Over Cavalettis: Circle of Truth
The circle of truth allows you to improve your consistency over fences and hone in on how your position influences the horse, while at the same time allowing you to focus on the balance of the canter between the cavaletti.
Create a large circle and set up 4 small jumps or rails. Pick a point in the middle of your arena and step 30 feet out towards the outside. Set up 4 small jumps or rails on the circle about 5-6 strides apart from each other. This is a great warm up exercise before jumping and allows you to work on improving the canter between the cavalettis. Really focus on how your seat, leg and reins work together to navigate the cavalettis. Make sure you are using your legs as well as your reins when working in this circle. To challenge yourself, put both reins in your outside hand and rest your inside hand on your thigh or hold it straight out in from of you. This will help you to ensure you are using your core strength. Work on using your leg ques to keep your horses bend around the circle.
Over fences: Gymnastics on a Curve
This exercise highlights the effectiveness of your seat, leg, and upper body in maintaining your horse's balance and straightness through a turn.
This involves four fences or rails set up on a bend of your circle. Make a 20m circle and set fences around it 18 to 20 ft apart. The size of your circle and distance between rails will depend on your horses stride of course, so adjust accordingly. If you have a really small horse or large horse the distances will be different.
Place the rails or cross-rails 6 to 7 steps apart making sure that each step is 3 ft.

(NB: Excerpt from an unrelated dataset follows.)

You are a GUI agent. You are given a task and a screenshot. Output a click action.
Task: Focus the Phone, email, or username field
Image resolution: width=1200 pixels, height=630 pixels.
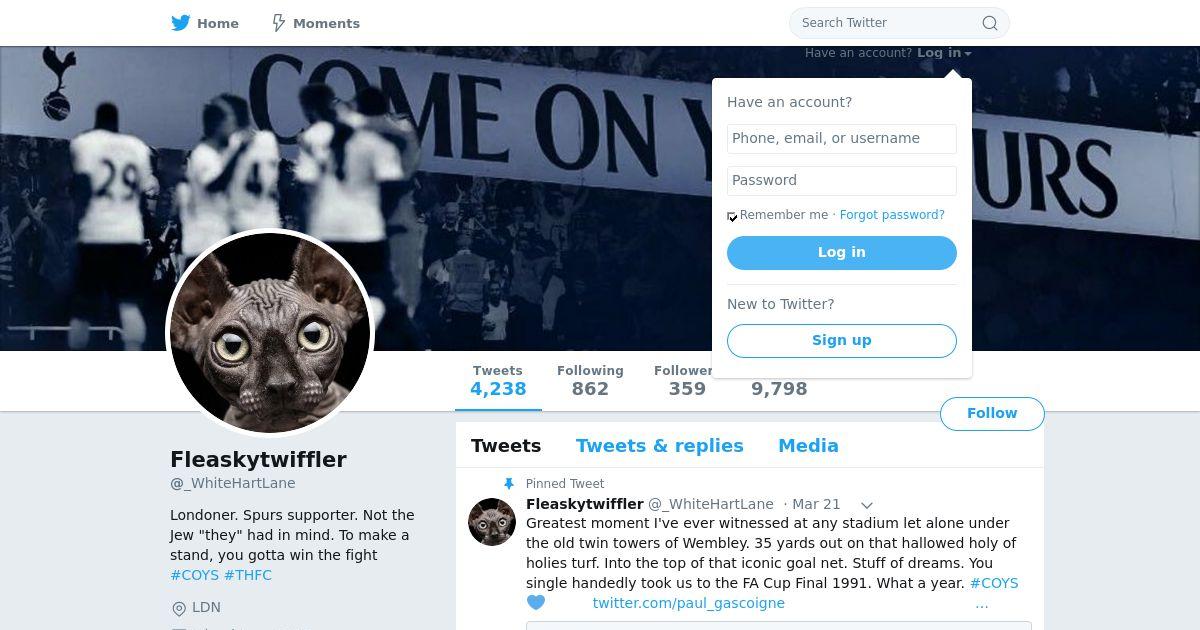(842, 139)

You can trot through this a few times to make sure of your distance and how much of your outside aid you will need to navigate the circle.
This exercise addresses the ability to keep a turn and not lose your horses shoulders. Use your seat and leg to keep the bend in the circle. Start with rails on the ground to warm up and keep your horse accountable to stay in the center of the fence. You can then try cross-rails or even verticles depending on your confidence level. Don’t let your upper body get ahead and make sure your seat maintains its balance. Engage your core and use your upper body to balance. Take your time through the exercise. You should feel like you can touch your shoulder blades together through the exercise and keep your upper body back and away from the horses’ withers. You can use rails on two and cross rails on two. Once you have done it both directions evenly with rails on the ground, move to 4 cross rails. You can also use verticals when you feel confident that you and your horse have the exercise down. This is a great warm up exercise before jumping. Don’t over do these exercises doing them maybe 4 or 5 times through.